Member of the National Assembly
- In office 6 May 2009 – 7 May 2019
- In office 1994–1998

Member of the House of Assembly
- In office 1987–1994

Personal details
- Citizenship: South Africa
- Party: African National Congress (since 2014)
- Other political affiliations: Congress of the People; Democratic Alliance; Democratic Party; New National Party; National Party;

= Nic Koornhof =

South African politician

Nicolaas Jacobus Janse van Rensburg "Nic" Koornhof is a retired South African politician who served in Parliament from 1987 to 1998 and later from 2009 to 2019, representing various political parties. He is also a former member of the Western Cape Executive Council.

Koornhof began his career as a representative of the National Party (NP) in the apartheid-era House of Assembly and post-apartheid National Assembly from 1987 to 1998. He subsequently served in the Western Cape Executive Council from 1998 to 2001, representing the New National Party (NNP) and then the Democratic Party (DP) and Democratic Alliance (DA). He returned to the National Assembly for two further terms from 2009 to 2019, for the first term as a representative of the Congress of the People (COPE) and for the second as a representative of the African National Congress (ANC). He retired in 2019.

== Political career ==
During apartheid, Koornhof represented the governing NP in the House of Assembly, first gaining election in 1987. He remained with the NP in South Africa's first post-apartheid elections in 1994 and represented the NP in the new National Assembly. He was viewed as part of the moderate wing of the NP, then led by Roelf Meyer.
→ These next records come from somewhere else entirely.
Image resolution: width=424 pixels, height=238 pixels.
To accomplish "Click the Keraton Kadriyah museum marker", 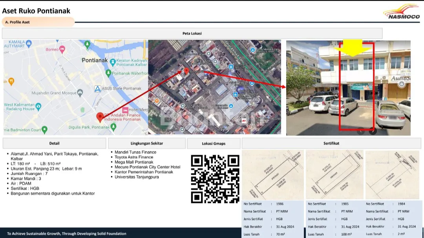I will [x=113, y=62].
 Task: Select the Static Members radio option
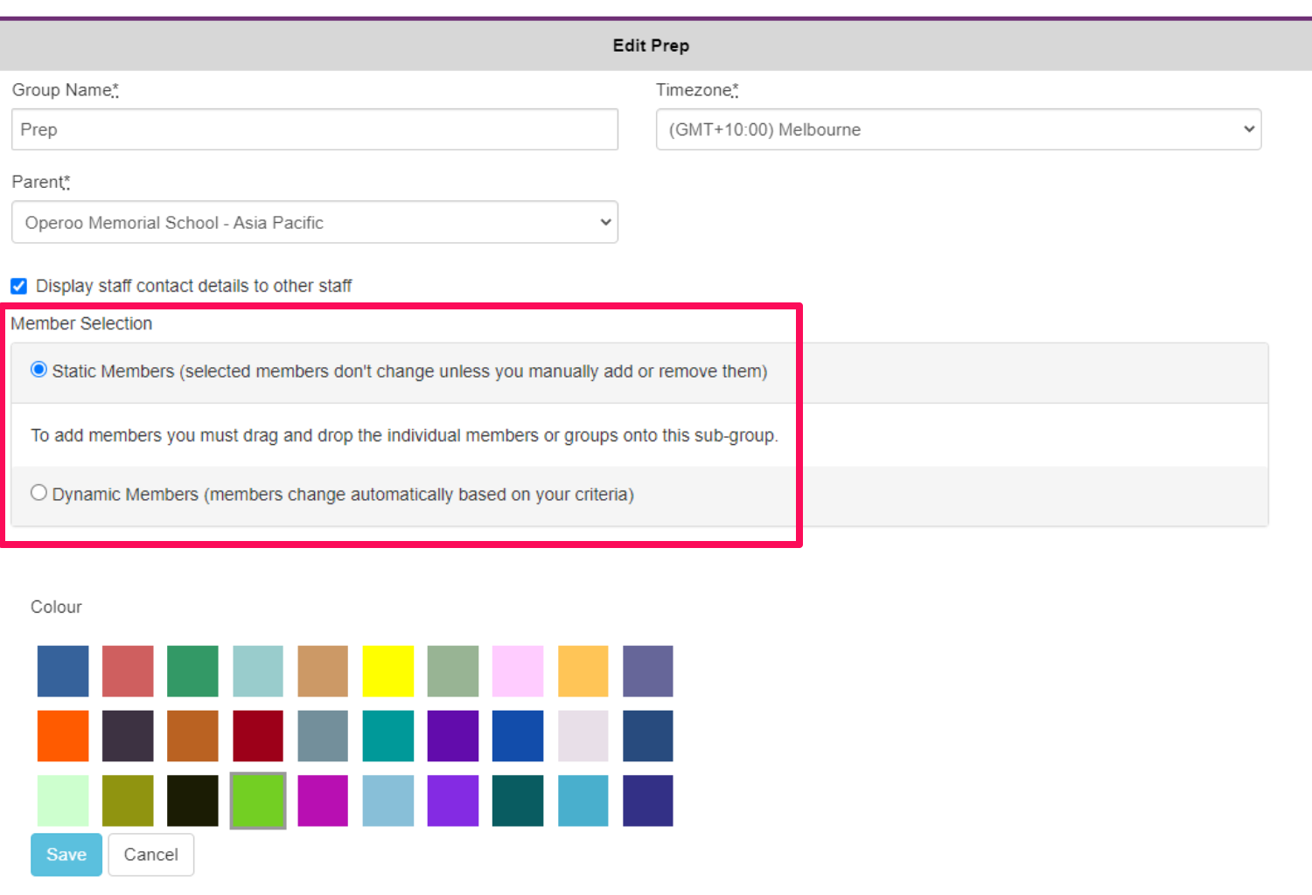(38, 370)
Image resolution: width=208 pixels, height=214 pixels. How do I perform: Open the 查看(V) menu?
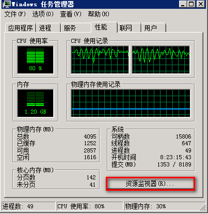coord(71,14)
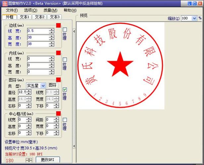Click the 图符 button
Screen dimensions: 204x165
52,85
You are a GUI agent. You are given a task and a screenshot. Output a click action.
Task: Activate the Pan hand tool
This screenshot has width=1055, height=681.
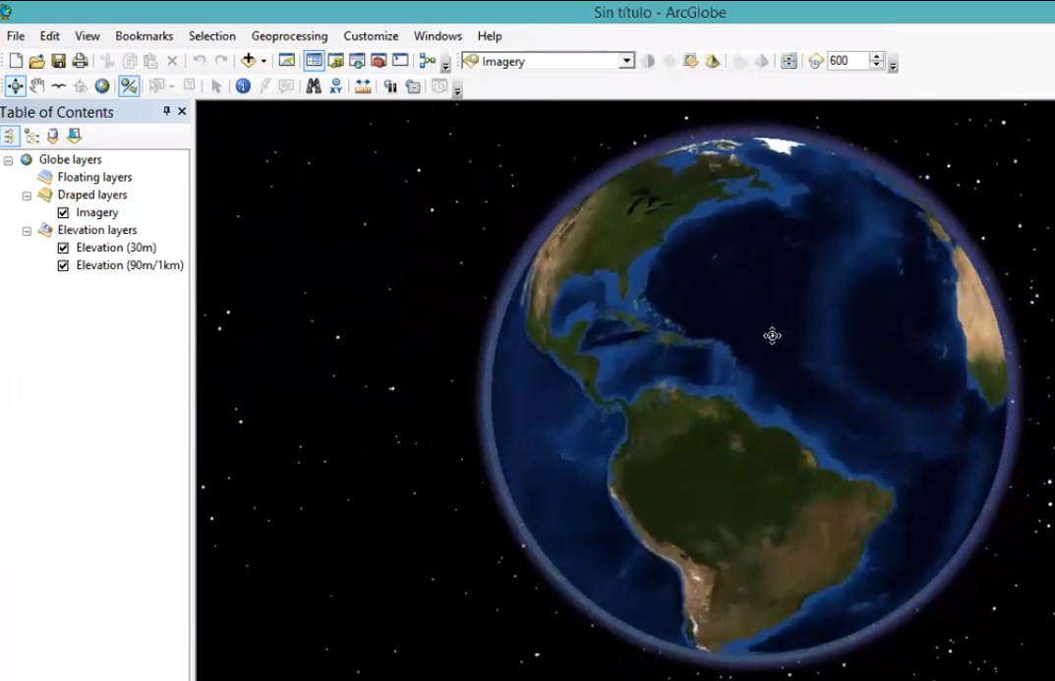pos(37,86)
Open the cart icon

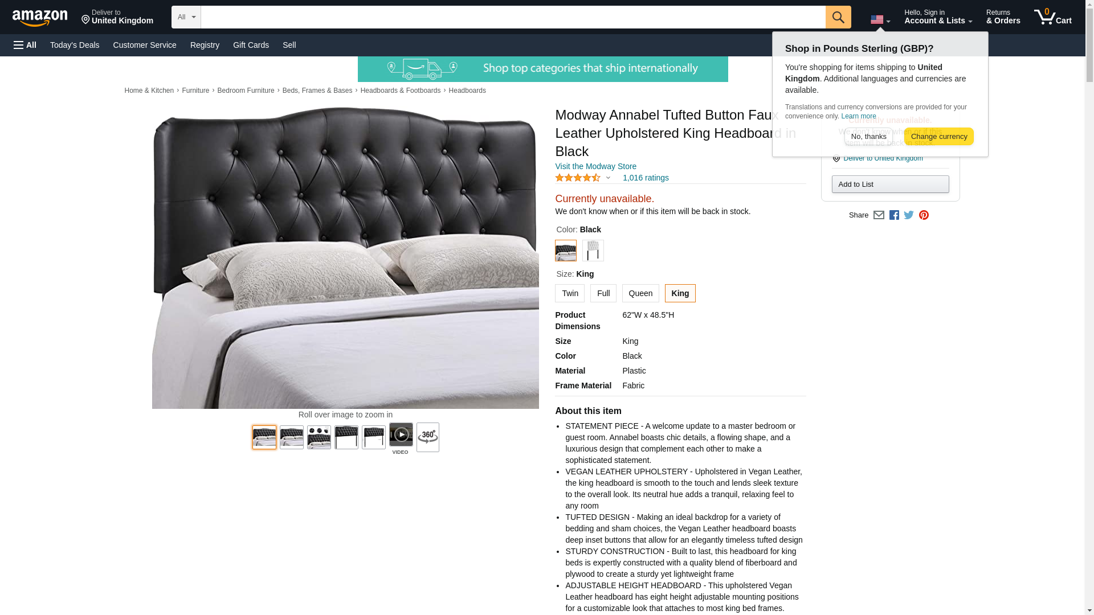tap(1052, 17)
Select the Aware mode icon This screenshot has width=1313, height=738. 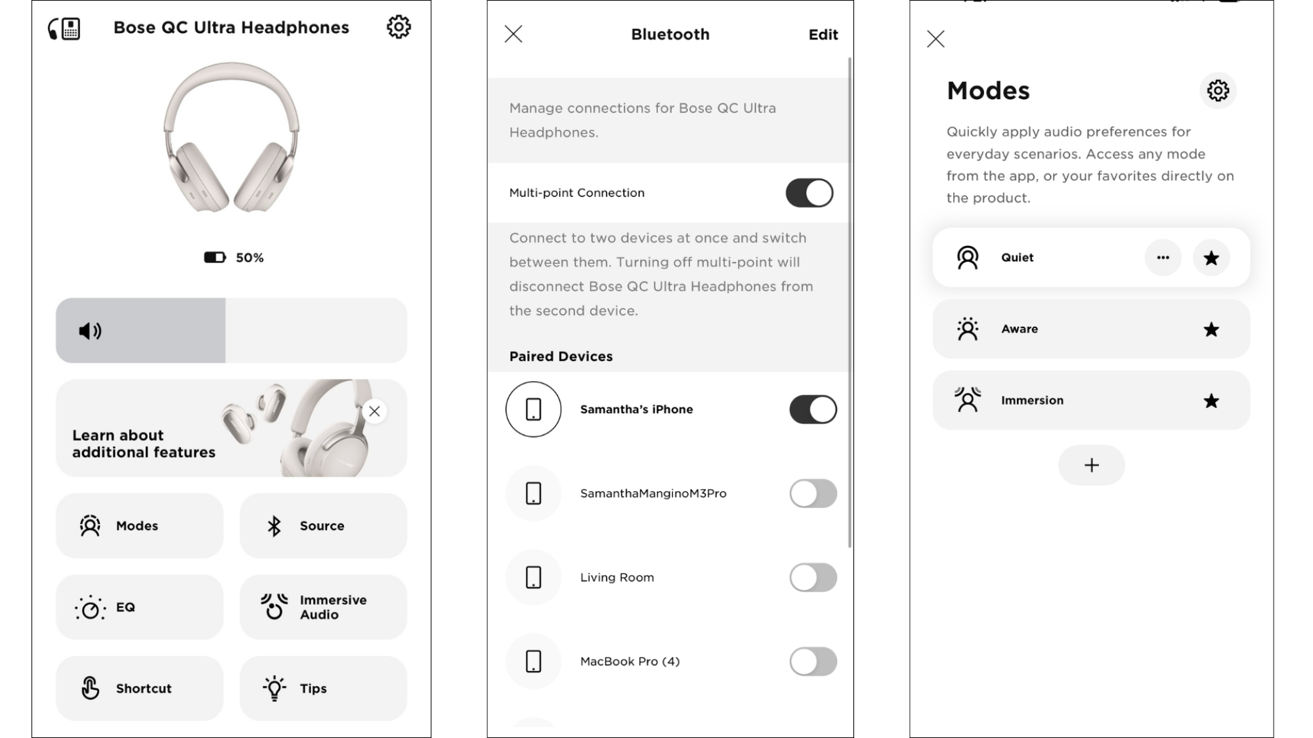pyautogui.click(x=968, y=329)

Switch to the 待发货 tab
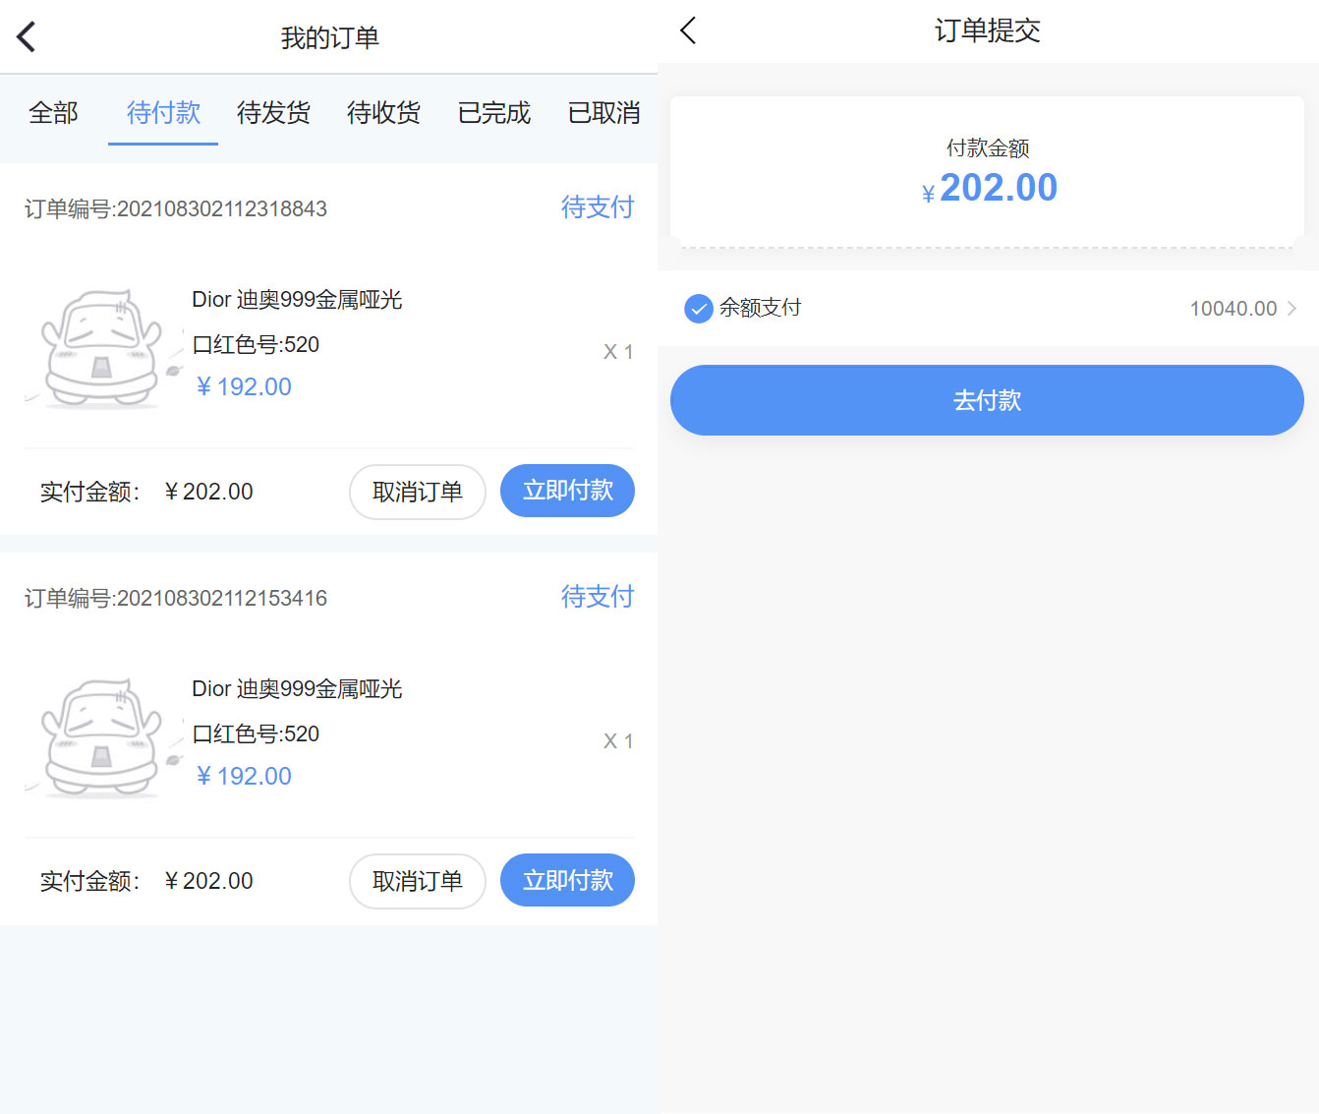[273, 113]
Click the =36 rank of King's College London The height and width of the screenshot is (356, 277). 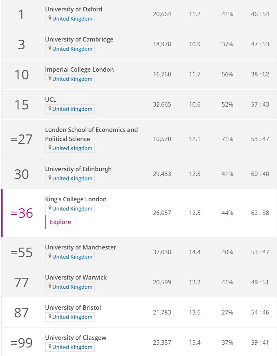tap(22, 213)
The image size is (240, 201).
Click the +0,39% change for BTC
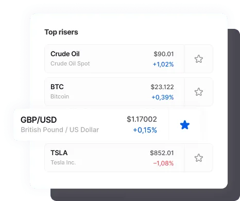pyautogui.click(x=163, y=97)
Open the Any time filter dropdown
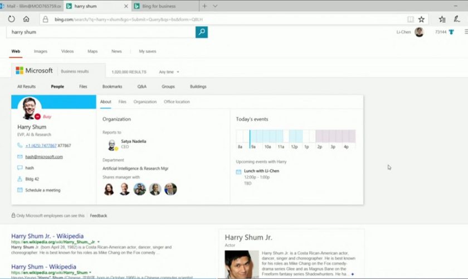The height and width of the screenshot is (279, 468). pyautogui.click(x=169, y=72)
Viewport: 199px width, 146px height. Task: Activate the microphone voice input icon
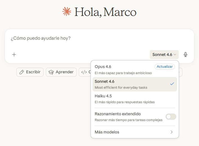tap(186, 55)

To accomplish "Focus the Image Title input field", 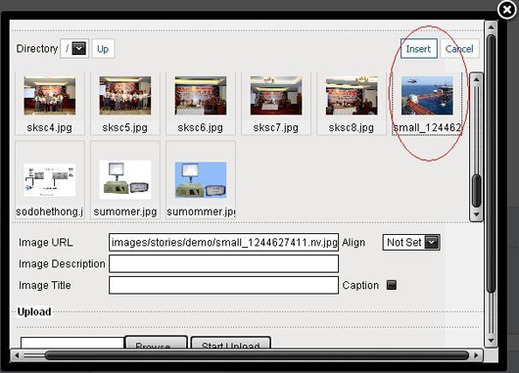I will click(x=223, y=285).
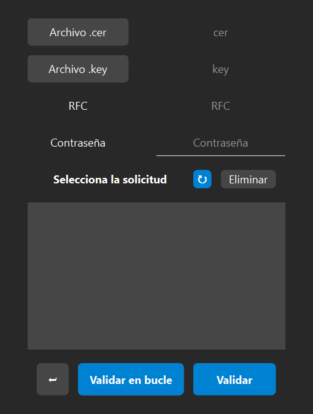Refresh the solicitud list with blue reload icon
313x414 pixels.
click(x=202, y=179)
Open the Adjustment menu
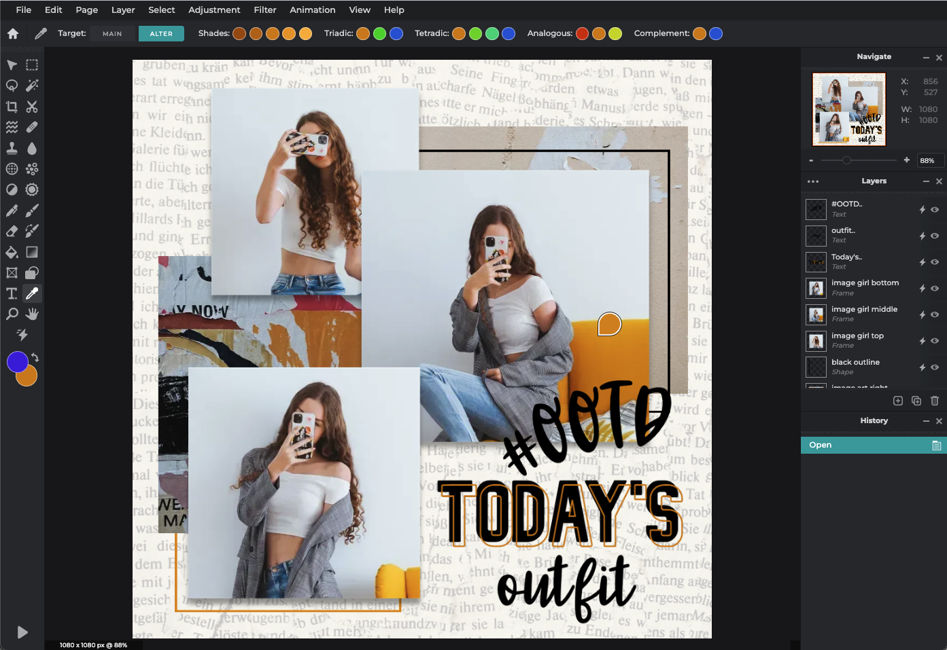 tap(214, 10)
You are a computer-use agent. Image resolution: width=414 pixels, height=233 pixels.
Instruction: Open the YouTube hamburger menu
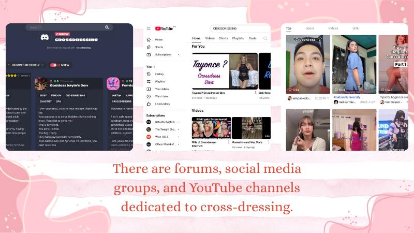click(x=149, y=28)
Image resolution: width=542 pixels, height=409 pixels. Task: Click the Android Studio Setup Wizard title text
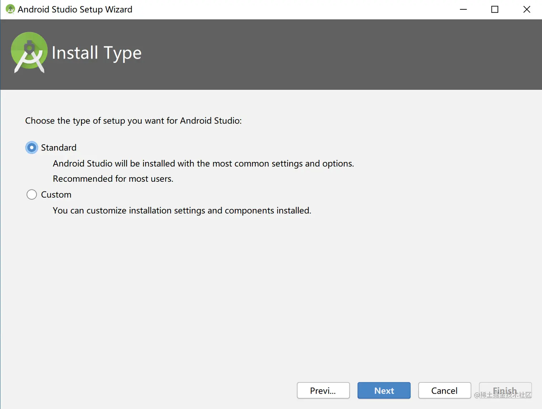(75, 9)
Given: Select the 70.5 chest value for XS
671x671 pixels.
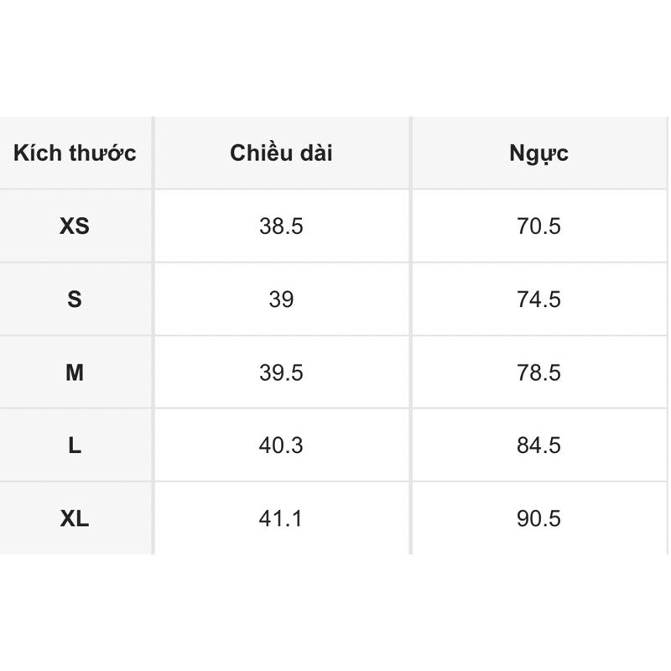Looking at the screenshot, I should pos(538,226).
He resigned from the national Parliament in 1998 in order to join the Western Cape Executive Council, where he was Member of the Executive Council for Education. In late March 1999, he resigned from the Executive Council and from the NP (by then restyled as the NNP) in order to join the DP in the run up to the 1999 general election. He said that he had left the NNP because of its lack of commitment to the formation of a vibrant opposition. When the election was held in June, Koornhof was re-elected to the Western Cape Provincial Parliament under the banner of the DP, soon to become the DA, and he was re-appointed to the Executive Council, where he served until 2001.

Koornhof subsequently retreated from legislative politics until the 2009 general election, when he resurfaced as a candidate for the newly formed COPE. He returned to the National Assembly in a COPE seat after the election, but near the end of his term, in March 2014, announced that he would contest the next election as a member of the ANC. He was elected to an ANC seat in the 2014 general election and retired after the next election in 2019.

== Family ==
Koornhof is a cousin of politician Piet Koornhof and therefore is also related to Gerhard Koornhof.